So, I was off for five consecutive days last week, recovering from having the wisdom teeth yoinked, and those were really great days...not just because of the Vicadin. The freedom from the stress of everything made me feel better--despite the shooting pain in my jaw--than I had in a very long time. When I realized that I had to go back to work today, I started crying. I didn't want to face that, I didn't want to deal with feeling so out of control. So I prayed about it, quite fervently. I prayed, not to change the situation, but to change myself. During church on Sunday morning, God put Craig, the manager of one of the three projects I'm working on, into my mind. Craig is about one of the kindest human beings I know. Last week, he emailed some notes I had written to a translator, copying me on it. He told the translator not to be offended if my remarks seemed harsh: "she's really not that way at all!" I felt awful about it--what I was responding so negatively to was NOT the translator, but a corporate environment that set her to translating with out any training in our method. I was really angry at the people who had failed to provide the ounce of prevention...So this morning, I went to Craig, and I explained the short version of this story to him. I asked him for some help--could he please just ask me to revise when I seemed a bit out of control, and also, could he help me to train the translator, even in a short and quick kind of way, to make our work together run more smoothly? Craig smiled and agreed--I get the feeling he's just as abused as any of us, and just as aware of it. He thanked me for coming to him, and he talked a bit about his own struggles with the pressures we're under.
My day went pretty well after that. I went for a walk with Bethany. "Something has broken," she said. "I think we're making progress. I think things might get better." I understood what she meant, and agreed with it--broken like a fever breaks, when the worst is over. Did the power of my prayer encourage God to do all that, or was He going to anyway?

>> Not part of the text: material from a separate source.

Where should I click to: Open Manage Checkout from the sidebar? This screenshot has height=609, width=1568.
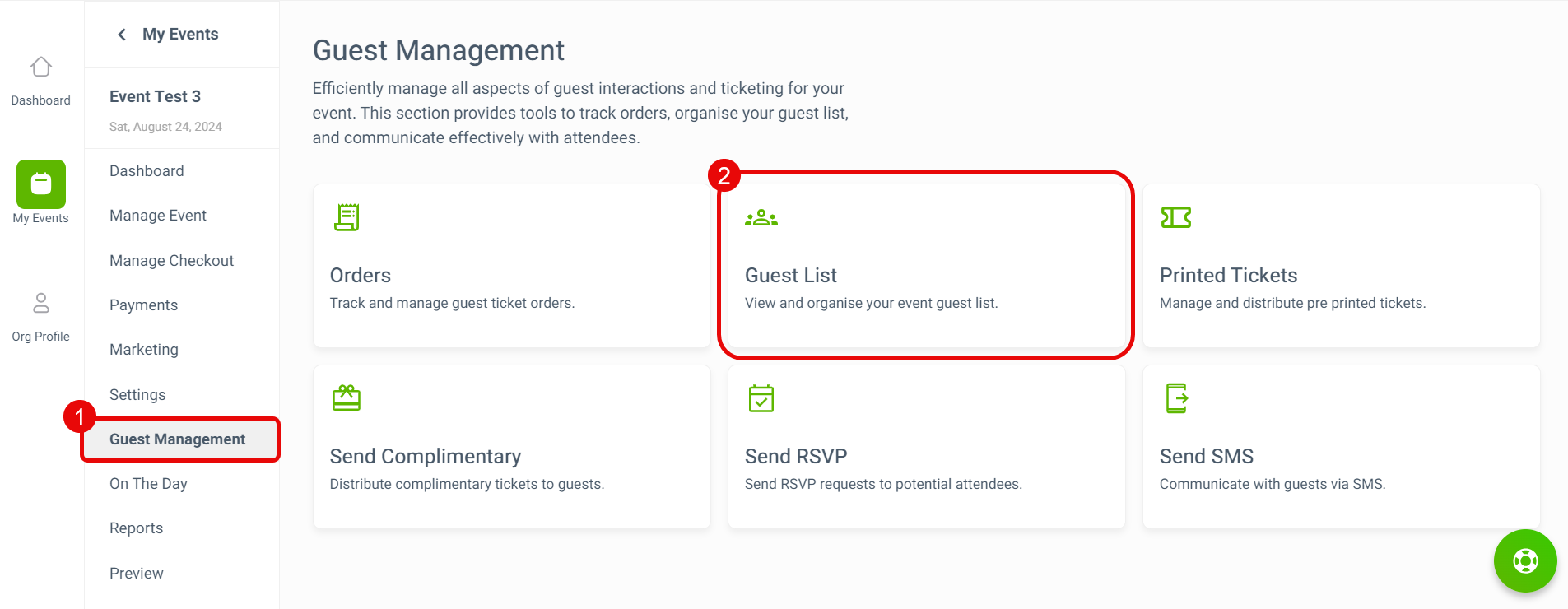(x=172, y=261)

I hope that this is the beginning of something better. I read the classifieds daily; my company is definitely the most interesting game in Harrisonburg (other alternatives include...milking cows...working at a poultry processing plant...). I don't want to leave, because I'm still so deeply in love with the people here. I hope that God helps me have the strength to stay, and to transform this place into somewhere I would love to be again. I'm sure this is, in some way, a test of my patience. I feel like the last threadbare bit of my patience is ready to give out; I'm hoping God agrees.